Вечером ко мне подошел командир роты, старший лейтенант Янис Карлович Дарзниекс. Он давно смерился, с тем, что никогда не будет не только майором, но даже капитаном. Про таких говорят: всего 50, а уже лейтенант.  Старлей явно проигнорировал наркомовскую норму, перевыполнив ее не однократно, поэтому разговор был очень откровенный:

- Знавал я твоего друга Юру Андреева. Но пойми ты, голова содовая, его же никто не знает. А вот другого Юрия, полковника Юрия Гагарина, знает не только страна, весь мир. Но и о его гибели тоже все помалкивают в тряпочку. Он родился в 1934 году, и я родился в 34-ом. Мне 34 года и ему 34. У меня на погонах три звездочки и у него три. Только у меня один просвет на погоне, а у него два. Только я жив, а он мертв.

«Поворот в бессмертие» опубликовали в районной газете «Заря коммунизма» в 1972 году. Газета не военного, а гражданского ведомства.

Лет через 20, мне случилось участвовать в застолье среди журналистской братии. Вспоминали минувшие дни, первые пробы пера. Насели и на меня. Я прочитал про подвиг Юрия Андреева «Поворот в бессмертие». Повисла тишина. Пауза длинная, длинная. Потом ответственный секретарь газеты, как он сам о себе говорил, прямой как десантный штык, толи в шутку, а может на самом деле, бравируя своей прямотой, сказал:

- Владимир, да ты же воспеваешь тоталитарный режим!

Меня покоробило. Причем тут режим и Юрий Андреев? При любом режиме спасение людей – это героизм, подвиг. Если рассуждать с безответственной позиции ответственного секретаря, то и мой отец и его друг защищали диктаторский режим. Они только и всего-то, что не позволили фашистским танкам подавить восстание жителей Праги. Его друг погиб, не пропустив танки в Прагу. Танк Юрия Андреева, когда мятежники вывели на заклание перед мостом мирных жителей: детей, женщин, стариков, не раздавил их гусеницами, а повернул под откос.

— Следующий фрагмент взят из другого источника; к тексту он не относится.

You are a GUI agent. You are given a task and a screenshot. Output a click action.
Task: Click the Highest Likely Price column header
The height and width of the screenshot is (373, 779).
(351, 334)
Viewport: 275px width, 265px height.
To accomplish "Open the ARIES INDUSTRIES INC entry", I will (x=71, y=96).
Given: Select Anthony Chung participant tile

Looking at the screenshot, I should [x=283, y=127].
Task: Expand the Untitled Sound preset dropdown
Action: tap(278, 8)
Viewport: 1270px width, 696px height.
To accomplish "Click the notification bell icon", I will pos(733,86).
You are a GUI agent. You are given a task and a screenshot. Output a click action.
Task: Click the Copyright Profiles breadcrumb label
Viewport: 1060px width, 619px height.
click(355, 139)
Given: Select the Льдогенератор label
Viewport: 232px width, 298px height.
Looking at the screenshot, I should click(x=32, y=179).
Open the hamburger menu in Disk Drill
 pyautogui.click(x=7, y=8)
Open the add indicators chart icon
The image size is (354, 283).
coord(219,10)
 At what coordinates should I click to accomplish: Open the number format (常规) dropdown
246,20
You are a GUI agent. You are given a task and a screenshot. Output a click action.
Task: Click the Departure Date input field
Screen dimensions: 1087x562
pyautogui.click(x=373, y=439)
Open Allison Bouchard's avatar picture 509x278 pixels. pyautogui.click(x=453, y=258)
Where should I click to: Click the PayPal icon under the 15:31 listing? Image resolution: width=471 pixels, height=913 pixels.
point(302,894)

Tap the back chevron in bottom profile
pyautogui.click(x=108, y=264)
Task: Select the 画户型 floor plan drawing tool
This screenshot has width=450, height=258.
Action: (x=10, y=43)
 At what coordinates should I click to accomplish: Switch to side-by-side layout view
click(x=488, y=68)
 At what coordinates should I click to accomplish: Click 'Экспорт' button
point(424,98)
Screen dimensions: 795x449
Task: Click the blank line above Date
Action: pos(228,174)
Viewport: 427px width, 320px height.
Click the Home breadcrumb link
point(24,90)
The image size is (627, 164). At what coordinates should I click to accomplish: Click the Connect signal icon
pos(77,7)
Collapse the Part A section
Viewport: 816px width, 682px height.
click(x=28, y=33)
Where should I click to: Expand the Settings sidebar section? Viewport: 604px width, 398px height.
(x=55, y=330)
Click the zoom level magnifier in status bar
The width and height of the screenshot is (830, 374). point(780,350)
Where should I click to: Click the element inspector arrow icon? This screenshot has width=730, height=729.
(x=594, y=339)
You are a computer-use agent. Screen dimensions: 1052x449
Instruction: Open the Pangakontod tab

После упреков о воспевании тоталитарного режима, перелистывал семейный альбом. Попалась на глаза фотография отца и его друга. Мальчишкой я рассматривал ее внимательно, но, как говорится, односторонне. А тут взбрело в голову посмотреть на обратную сторону. На ней отцовским  почерком было помечено: я и капитан Андреев.